(Yapılacak iş):
Üçlü ittifak konulu yazıda "Üçlü mekanizmanın bulunmadığı" ile başlayıp "de meşruiyeti artar." ile biten bölümü hiçbir değişiklik yapmadan yeniden yazın.

Hasan Basri Yalçın

HASAN BASRİ YALÇIN

Tarihi 3 Ekim 2017

Üçlü ittifak

Eğer Barzani'nin bağımsızlık arayışını dondurmak veya tersine çevirmek istiyorsak ortada ciddi bir fırsat var. Barzani Amerika'nın açık desteğini alabilmiş değil. Şayet o destek var olsaydı o zaman hem Türkiye hem de diğer bölge ülkelerinin işi çok daha zor olacaktı.
Ama şimdi Amerika bu işin doğrudan tarafı değil.
Amerika'nın tavrını biraz olayların gidişatı belirleyecek.
Tam da bu boşluk sayesinde İran, Irak ve Türkiye'nin hareket alanı genişliyor. Kendi aralarında sırf bu konuya özel bir üçlü ittifak kurabilirlerse, Barzani'nin eli ayağı bağlanabilir.
Hemen akla geliveren tedbirler var.
Mesela Türkiye ve İran aynı anda sınır kapılarını kapatıp Kuzey Irak'a akan yaklaşık 9 milyar dolarlık ticareti kesebilir. Fakat daha önemlisi Türkiye petrol boru hattını kapatacak olursa, Barzani'nin yıllık 7 milyar dolara yakın geliri elinden gider.
Kuzey Irak'ın yıllık toplam gelirinin 10 milyar dolar civarı olduğu düşünülecek olursa, 7 milyar dolarlık gelir kaybının Barzani'yi pes ettirebileceği de görülür.
Fakat bu adımları atarken İran, Irak ve Türkiye'nin hep bir koordinasyon içinde olması önemli. Bu amaçla üç ülkenin kendi aralarında somut konular üzerinden bir anlaşmaya varsması şart. Böyle bir anlaşma hem aralarındaki güvensizliğe son verecek hem de Barzani'ye durumun ciddiyetini gösterecektir.
Aynı şekilde alınacak herhangi askeri tedbir varsa, bu da üçlü koordinasyon çerçevesinde olacaktır.
Üçlü mekanizmanın bulunmadığı herhangi bir askeri operasyon işgal görüntüsü yaratabilir veya operasyonu tek başına yapan ülkenin yalnızlaşmasına neden olabilir. Ama üçlü ittifak belli bir kurumsal mekanizmaya oturtulacak olursa, hem etkinliği hem de meşruiyeti artar.
Ama bütün bu hikaye Amerika'nın müdahil olmadığı bir çerçevede gerçekleşir. Ancak işler Barzani için kötüye gittikçe Amerika'nın Barzani'ye olan desteği de artabilir. Daha doğrusu Türkiye, İran ve Irak'ın Barzani'yi düşürme ihtimalinden çok memnun olmayacağı için Washinton tavır değiştirebilir.

(Gösterilen satırlar):
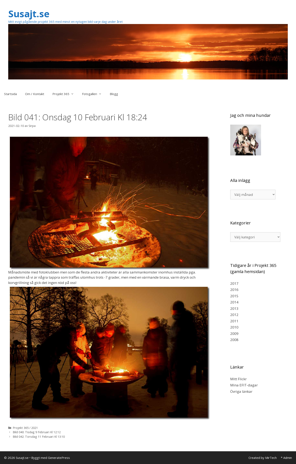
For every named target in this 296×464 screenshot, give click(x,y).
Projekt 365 (65, 94)
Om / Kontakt (34, 94)
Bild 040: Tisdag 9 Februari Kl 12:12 (37, 432)
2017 (234, 283)
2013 (234, 308)
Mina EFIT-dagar (244, 385)
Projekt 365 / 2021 (25, 428)
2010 (234, 327)
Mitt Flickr (238, 379)
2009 (234, 333)
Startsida (10, 94)
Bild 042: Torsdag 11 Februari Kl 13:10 (39, 437)
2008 (234, 339)
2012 (234, 314)
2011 (234, 321)
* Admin (286, 458)
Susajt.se (29, 13)
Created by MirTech (263, 458)
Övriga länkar (241, 391)
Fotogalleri (94, 94)
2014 (234, 302)
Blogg (114, 94)
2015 (234, 296)
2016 (234, 289)
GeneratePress (59, 458)
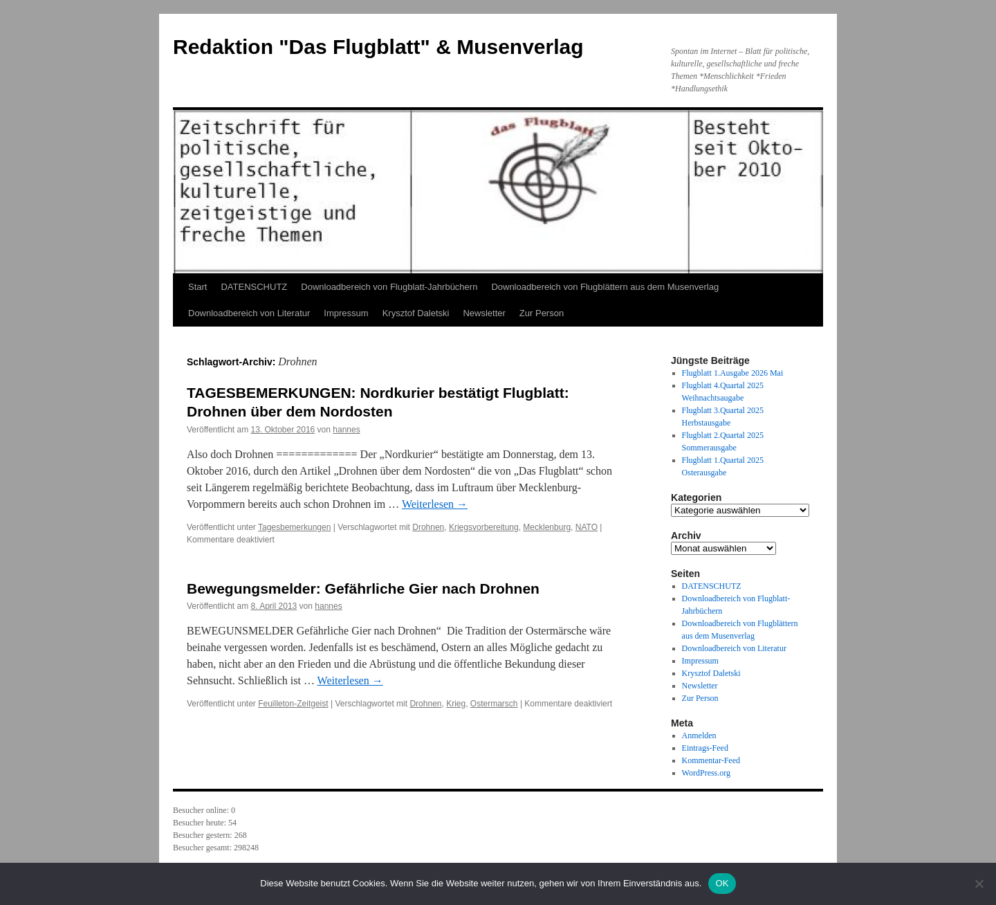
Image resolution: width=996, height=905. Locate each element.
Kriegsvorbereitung (484, 527)
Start (197, 287)
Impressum (346, 313)
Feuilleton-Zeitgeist (293, 704)
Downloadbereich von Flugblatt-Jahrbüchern (389, 287)
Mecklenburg (547, 527)
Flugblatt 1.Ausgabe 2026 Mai (733, 373)
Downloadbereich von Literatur (249, 313)
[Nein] (979, 883)
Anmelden (699, 735)
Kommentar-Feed (711, 760)
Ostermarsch (494, 704)
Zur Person (541, 313)
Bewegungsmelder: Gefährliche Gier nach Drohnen (363, 588)
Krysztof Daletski (416, 313)
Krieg (455, 704)
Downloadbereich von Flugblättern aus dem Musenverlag (605, 287)
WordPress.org (706, 773)
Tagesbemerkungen (294, 527)
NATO (586, 527)
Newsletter (484, 313)
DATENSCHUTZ (254, 287)
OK (721, 883)
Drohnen (428, 527)
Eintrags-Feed (705, 748)
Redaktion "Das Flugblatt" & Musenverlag (378, 46)
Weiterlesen (435, 504)
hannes (346, 430)
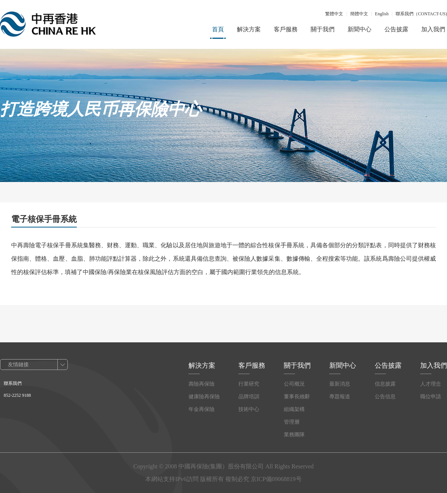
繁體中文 (334, 13)
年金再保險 (201, 409)
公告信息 (385, 396)
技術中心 (248, 409)
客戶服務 (286, 29)
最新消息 (339, 384)
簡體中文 (359, 13)
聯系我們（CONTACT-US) (421, 13)
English (382, 13)
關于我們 (323, 29)
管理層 (291, 422)
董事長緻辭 (297, 396)
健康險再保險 (204, 396)
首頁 (218, 29)
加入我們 (433, 29)
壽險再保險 (201, 384)
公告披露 (396, 29)
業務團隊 (294, 434)
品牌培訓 (248, 396)
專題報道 (339, 396)
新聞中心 (359, 29)
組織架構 (294, 409)
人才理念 (430, 384)
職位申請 (430, 396)
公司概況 (294, 384)
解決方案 (249, 29)
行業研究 (248, 384)
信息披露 (385, 384)
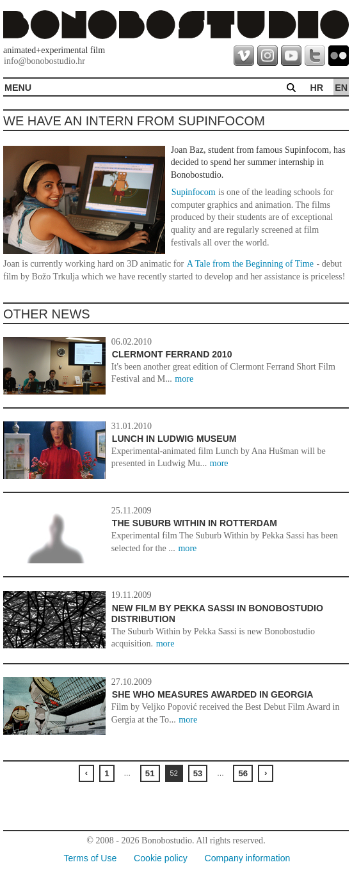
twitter (315, 55)
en (341, 87)
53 (198, 773)
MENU (17, 87)
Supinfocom (194, 192)
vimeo (244, 55)
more (184, 378)
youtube (291, 55)
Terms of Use (89, 858)
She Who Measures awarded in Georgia (213, 694)
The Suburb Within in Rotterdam (194, 523)
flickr (338, 55)
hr (316, 87)
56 (243, 773)
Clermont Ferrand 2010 (172, 354)
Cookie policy (161, 858)
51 (150, 773)
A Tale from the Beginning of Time (250, 263)
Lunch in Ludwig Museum (174, 439)
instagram (267, 55)
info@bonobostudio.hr (44, 61)
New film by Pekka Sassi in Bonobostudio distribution (217, 614)
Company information (248, 858)
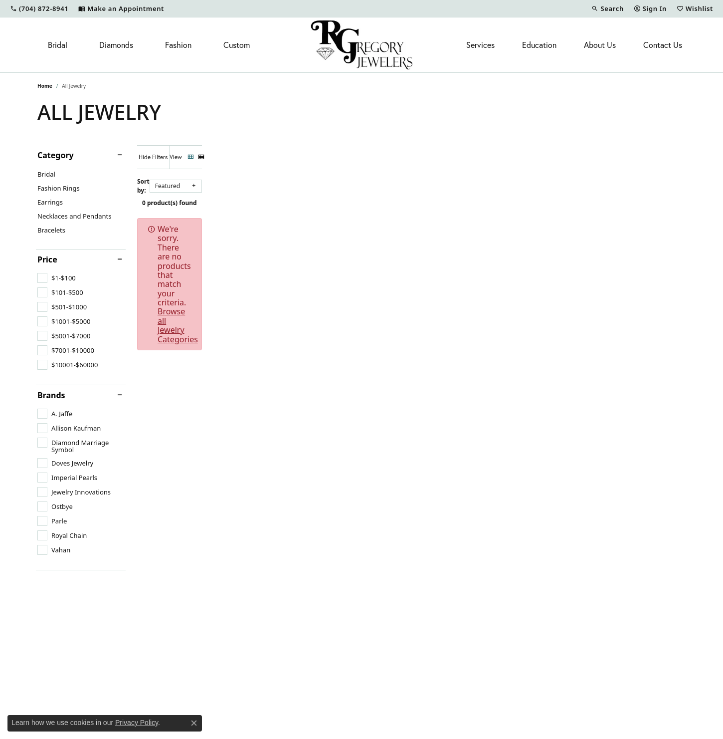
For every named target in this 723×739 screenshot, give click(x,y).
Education (539, 45)
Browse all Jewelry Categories (436, 224)
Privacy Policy (136, 723)
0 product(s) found (411, 198)
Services (480, 45)
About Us (600, 45)
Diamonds (116, 45)
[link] (39, 8)
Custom (236, 45)
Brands (51, 395)
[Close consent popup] (194, 723)
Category (55, 155)
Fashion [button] (178, 45)
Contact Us (662, 45)
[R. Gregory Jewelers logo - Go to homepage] (361, 44)
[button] (607, 8)
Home (44, 85)
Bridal (57, 45)
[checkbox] (56, 277)
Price (47, 259)
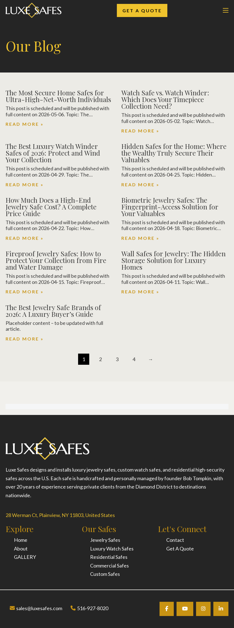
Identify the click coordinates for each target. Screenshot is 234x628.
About (21, 548)
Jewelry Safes (105, 540)
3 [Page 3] (117, 359)
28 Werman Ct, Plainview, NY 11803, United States (60, 515)
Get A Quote (142, 10)
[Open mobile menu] (225, 10)
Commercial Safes (109, 565)
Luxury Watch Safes (112, 548)
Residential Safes (108, 557)
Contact (175, 540)
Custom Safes (105, 574)
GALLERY (25, 557)
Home (20, 540)
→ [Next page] (150, 359)
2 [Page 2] (100, 359)
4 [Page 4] (133, 359)
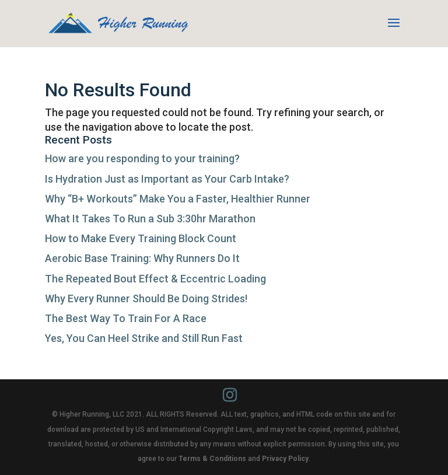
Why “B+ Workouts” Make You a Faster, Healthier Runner (177, 199)
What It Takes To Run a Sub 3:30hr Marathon (150, 218)
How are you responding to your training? (142, 158)
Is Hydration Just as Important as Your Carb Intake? (167, 179)
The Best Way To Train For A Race (125, 318)
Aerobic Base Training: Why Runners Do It (142, 258)
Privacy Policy (285, 459)
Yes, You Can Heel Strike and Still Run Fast (144, 338)
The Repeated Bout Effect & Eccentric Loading (155, 279)
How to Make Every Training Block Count (140, 238)
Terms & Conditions (212, 459)
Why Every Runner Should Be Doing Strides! (146, 298)
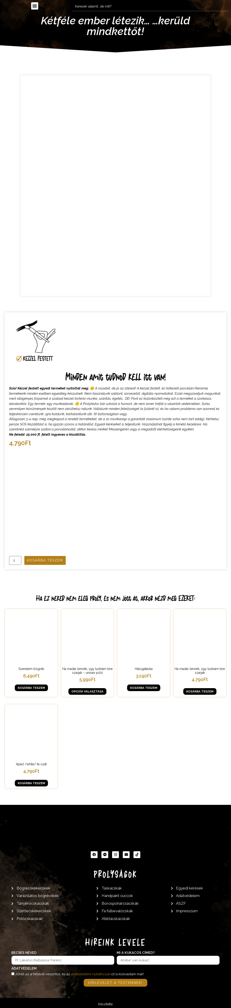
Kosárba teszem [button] (31, 688)
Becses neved (24, 953)
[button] (34, 6)
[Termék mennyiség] (15, 560)
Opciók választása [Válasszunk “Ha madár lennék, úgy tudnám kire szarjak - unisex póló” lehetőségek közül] (87, 691)
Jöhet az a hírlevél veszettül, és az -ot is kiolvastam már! (79, 974)
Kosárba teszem (45, 560)
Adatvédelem (24, 968)
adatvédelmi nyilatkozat (90, 974)
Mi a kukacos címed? (136, 953)
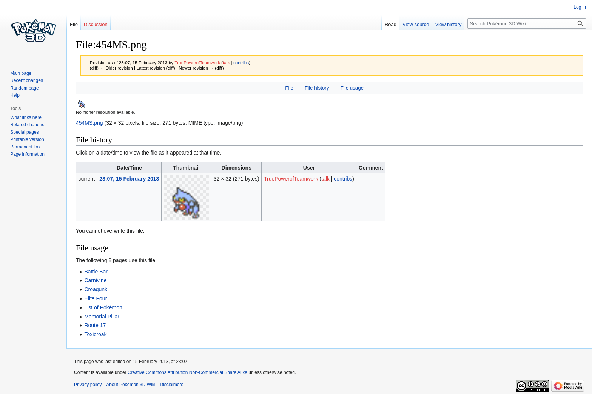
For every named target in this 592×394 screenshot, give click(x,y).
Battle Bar (95, 272)
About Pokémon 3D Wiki (130, 384)
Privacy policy (88, 384)
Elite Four (95, 298)
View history (448, 24)
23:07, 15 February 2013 (129, 179)
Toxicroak (95, 334)
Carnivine (95, 280)
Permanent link (25, 147)
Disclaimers (171, 384)
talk (226, 62)
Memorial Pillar (101, 317)
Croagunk (95, 289)
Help (15, 95)
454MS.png (89, 123)
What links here (26, 117)
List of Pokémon (103, 307)
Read (390, 24)
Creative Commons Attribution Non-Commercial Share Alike (187, 372)
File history (317, 88)
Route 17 (95, 325)
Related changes (27, 124)
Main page (20, 73)
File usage (352, 88)
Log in (580, 7)
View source (415, 24)
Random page (24, 88)
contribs (241, 62)
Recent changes (26, 80)
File (289, 88)
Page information (27, 154)
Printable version (27, 139)
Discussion (96, 24)
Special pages (24, 132)
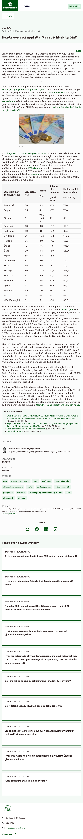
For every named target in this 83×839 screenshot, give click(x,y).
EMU (68, 492)
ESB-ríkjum (34, 168)
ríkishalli (22, 498)
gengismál (8, 492)
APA (10, 514)
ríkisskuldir (8, 498)
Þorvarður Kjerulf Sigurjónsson (24, 448)
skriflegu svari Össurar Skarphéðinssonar (25, 153)
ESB (5, 481)
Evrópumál (6, 31)
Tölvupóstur (16, 828)
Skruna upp (9, 834)
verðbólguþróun (44, 487)
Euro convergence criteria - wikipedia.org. (26, 428)
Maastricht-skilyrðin (57, 92)
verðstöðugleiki (62, 481)
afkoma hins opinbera (13, 487)
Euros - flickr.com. (15, 431)
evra (36, 481)
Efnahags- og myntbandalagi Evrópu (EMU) (24, 89)
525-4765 (10, 823)
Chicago (5, 514)
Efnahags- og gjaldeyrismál (27, 31)
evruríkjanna (8, 101)
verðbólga (46, 481)
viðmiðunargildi (62, 487)
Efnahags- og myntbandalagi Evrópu (46, 492)
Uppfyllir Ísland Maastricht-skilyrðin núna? (58, 404)
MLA (15, 514)
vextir (29, 487)
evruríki (35, 174)
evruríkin (21, 492)
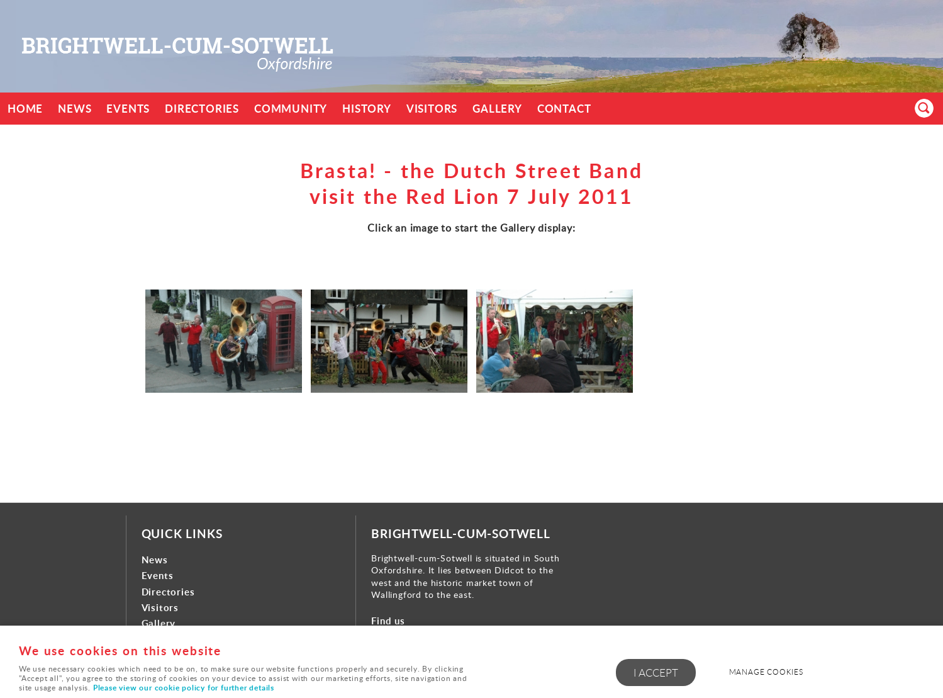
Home (25, 108)
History (366, 108)
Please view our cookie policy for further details (183, 687)
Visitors (431, 108)
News (74, 108)
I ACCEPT (655, 672)
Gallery (497, 108)
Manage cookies (766, 672)
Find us (388, 621)
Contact (564, 108)
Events (128, 108)
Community (290, 108)
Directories (202, 108)
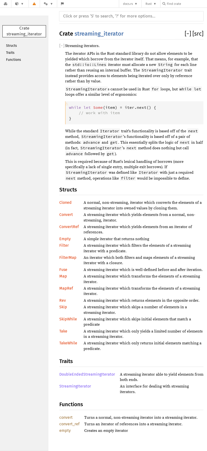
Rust (149, 4)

(Yanıt):
Üçlü mekanizmanın bulunmadığı herhangi bir askeri operasyon işgal görüntüsü yaratabilir veya operasyonu tek başına yapan ülkenin yalnızlaşmasına neden olabilir. Ama üçlü ittifak belli bir kurumsal mekanizmaya oturtulacak olursa, hem etkinliği hem de meşruiyeti artar.